## Data for review
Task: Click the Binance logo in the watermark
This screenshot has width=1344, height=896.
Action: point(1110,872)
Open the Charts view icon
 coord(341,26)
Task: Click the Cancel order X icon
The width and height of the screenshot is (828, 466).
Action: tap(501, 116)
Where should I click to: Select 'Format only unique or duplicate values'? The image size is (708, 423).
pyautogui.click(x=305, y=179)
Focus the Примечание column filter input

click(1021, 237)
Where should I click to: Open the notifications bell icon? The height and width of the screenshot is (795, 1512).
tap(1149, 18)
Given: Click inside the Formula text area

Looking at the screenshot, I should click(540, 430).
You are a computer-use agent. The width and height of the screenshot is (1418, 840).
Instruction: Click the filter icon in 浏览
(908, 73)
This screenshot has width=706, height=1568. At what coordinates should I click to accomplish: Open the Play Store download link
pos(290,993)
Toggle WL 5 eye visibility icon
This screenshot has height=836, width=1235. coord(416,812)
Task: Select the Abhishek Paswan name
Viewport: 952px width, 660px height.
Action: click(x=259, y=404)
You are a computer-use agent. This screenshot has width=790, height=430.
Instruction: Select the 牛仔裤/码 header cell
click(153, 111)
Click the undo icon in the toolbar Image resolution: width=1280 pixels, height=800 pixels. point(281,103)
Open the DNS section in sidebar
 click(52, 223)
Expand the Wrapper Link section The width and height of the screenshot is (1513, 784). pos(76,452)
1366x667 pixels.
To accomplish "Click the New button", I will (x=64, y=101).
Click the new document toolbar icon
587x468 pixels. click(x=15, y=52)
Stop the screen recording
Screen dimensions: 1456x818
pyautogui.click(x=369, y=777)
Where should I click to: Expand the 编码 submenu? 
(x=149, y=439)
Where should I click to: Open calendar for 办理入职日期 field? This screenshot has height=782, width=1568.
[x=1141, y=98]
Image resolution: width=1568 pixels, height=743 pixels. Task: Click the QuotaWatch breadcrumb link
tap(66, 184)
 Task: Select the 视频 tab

## What this task involves
Restate every record word for word.

## Problem solution
Task: Click the Binance logo in the watermark
This screenshot has width=1344, height=896.
Action: point(1110,872)
Open the Charts view icon
 coord(341,26)
Task: Click the Cancel order X icon
The width and height of the screenshot is (828, 466).
Action: tap(501, 116)
Where should I click to: Select 'Format only unique or duplicate values'? The image size is (708, 423).
pyautogui.click(x=305, y=179)
Focus the Примечание column filter input

click(1021, 237)
Where should I click to: Open the notifications bell icon? The height and width of the screenshot is (795, 1512).
tap(1149, 18)
Given: Click inside the Formula text area

Looking at the screenshot, I should click(540, 430).
You are a computer-use agent. The width and height of the screenshot is (1418, 840).
Instruction: Click the filter icon in 浏览
(908, 73)
This screenshot has width=706, height=1568. At what coordinates should I click to accomplish: Open the Play Store download link
pos(290,993)
Toggle WL 5 eye visibility icon
This screenshot has height=836, width=1235. coord(416,812)
Task: Select the Abhishek Paswan name
Viewport: 952px width, 660px height.
Action: click(x=259, y=404)
You are a computer-use agent. This screenshot has width=790, height=430.
Instruction: Select the 牛仔裤/码 header cell
click(153, 111)
Click the undo icon in the toolbar Image resolution: width=1280 pixels, height=800 pixels. point(281,103)
Open the DNS section in sidebar
 click(52, 223)
Expand the Wrapper Link section The width and height of the screenshot is (1513, 784). pos(76,452)
1366x667 pixels.
To accomplish "Click the New button", I will (x=64, y=101).
Click the new document toolbar icon
587x468 pixels. click(x=15, y=52)
Stop the screen recording
Screen dimensions: 1456x818
pyautogui.click(x=369, y=777)
Where should I click to: Expand the 编码 submenu? 
(x=149, y=439)
Where should I click to: Open calendar for 办理入职日期 field? This screenshot has height=782, width=1568.
[x=1141, y=98]
Image resolution: width=1568 pixels, height=743 pixels. Task: Click the QuotaWatch breadcrumb link
tap(66, 184)
 Task: Select the 视频 tab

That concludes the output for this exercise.